> **OBJECTIVE**: Pull out each line of the listing below that contains the string "should". Case matters.

> **RECORDS FOR THE EXERCISE**:
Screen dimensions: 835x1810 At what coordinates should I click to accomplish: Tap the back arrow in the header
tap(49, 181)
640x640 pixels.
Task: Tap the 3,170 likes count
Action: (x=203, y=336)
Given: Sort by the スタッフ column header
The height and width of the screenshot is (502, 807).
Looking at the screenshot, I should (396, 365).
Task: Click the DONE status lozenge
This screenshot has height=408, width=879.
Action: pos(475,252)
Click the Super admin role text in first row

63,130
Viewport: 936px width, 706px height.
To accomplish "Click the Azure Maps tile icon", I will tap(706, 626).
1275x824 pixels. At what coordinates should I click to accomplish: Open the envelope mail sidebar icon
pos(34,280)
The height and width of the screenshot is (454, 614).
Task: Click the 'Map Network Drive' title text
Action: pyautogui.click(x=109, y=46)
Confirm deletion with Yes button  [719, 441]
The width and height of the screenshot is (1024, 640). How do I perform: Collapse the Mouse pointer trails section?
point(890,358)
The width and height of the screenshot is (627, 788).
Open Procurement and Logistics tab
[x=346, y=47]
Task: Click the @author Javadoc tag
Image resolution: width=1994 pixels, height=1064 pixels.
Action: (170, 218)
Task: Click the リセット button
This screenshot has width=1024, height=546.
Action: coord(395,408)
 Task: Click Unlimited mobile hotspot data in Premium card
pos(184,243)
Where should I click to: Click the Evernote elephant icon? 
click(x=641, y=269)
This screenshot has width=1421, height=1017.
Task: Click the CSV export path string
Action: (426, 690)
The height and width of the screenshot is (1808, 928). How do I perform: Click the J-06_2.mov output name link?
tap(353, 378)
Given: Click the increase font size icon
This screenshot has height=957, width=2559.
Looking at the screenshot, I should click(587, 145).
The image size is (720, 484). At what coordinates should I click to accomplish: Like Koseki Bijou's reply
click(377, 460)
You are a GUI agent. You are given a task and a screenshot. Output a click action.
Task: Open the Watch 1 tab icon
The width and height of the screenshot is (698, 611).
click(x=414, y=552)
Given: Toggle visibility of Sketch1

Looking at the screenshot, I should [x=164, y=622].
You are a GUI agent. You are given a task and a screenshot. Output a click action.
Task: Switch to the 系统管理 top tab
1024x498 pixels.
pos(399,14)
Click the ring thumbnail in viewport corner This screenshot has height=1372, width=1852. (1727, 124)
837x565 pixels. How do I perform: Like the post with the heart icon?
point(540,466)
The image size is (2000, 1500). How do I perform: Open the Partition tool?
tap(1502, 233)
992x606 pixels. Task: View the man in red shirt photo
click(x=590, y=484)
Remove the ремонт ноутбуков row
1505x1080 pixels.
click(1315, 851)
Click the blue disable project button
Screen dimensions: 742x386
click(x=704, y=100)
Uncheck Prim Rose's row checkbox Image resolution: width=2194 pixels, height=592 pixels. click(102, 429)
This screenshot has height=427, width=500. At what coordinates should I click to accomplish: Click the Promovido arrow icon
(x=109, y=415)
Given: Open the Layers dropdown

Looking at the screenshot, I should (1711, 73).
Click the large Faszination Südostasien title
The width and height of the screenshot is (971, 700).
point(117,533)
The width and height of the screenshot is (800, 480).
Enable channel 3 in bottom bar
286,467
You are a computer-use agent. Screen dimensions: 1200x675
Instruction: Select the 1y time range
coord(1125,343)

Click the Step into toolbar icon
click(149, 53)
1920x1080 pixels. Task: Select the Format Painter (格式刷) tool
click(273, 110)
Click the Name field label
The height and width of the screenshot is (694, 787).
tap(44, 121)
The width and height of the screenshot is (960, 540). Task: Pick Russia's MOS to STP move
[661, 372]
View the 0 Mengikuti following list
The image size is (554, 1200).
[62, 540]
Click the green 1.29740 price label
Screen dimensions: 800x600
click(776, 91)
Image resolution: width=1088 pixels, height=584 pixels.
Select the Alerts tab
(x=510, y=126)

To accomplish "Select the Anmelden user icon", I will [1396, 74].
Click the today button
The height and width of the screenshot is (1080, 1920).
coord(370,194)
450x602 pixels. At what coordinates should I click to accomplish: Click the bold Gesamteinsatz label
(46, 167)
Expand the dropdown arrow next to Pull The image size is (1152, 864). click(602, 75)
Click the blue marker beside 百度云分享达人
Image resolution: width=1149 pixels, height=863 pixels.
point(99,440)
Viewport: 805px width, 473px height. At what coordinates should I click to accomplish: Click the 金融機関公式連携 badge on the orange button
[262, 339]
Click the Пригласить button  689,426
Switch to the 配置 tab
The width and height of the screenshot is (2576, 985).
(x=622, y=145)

> **FINISHED EXERCISE**:
Screen dimensions: 835x1810 At what coordinates should I click to accomplish: Tap the back arrow in the header
Looking at the screenshot, I should (396, 365).
1275x824 pixels. At what coordinates should I click to accomplish: Open the envelope mail sidebar icon
Where should I click to: Click the Evernote elephant icon? 
Looking at the screenshot, I should click(587, 145).
The image size is (720, 484). At what coordinates should I click to accomplish: Like Koseki Bijou's reply
Looking at the screenshot, I should [x=164, y=622].
This screenshot has height=427, width=500. At what coordinates should I click to accomplish: Click the Promovido arrow icon
Looking at the screenshot, I should (1711, 73).
450x602 pixels. At what coordinates should I click to accomplish: Click the bold Gesamteinsatz label
Viewport: 805px width, 473px height. At what coordinates should I click to accomplish: Click the 金融機関公式連携 badge on the orange button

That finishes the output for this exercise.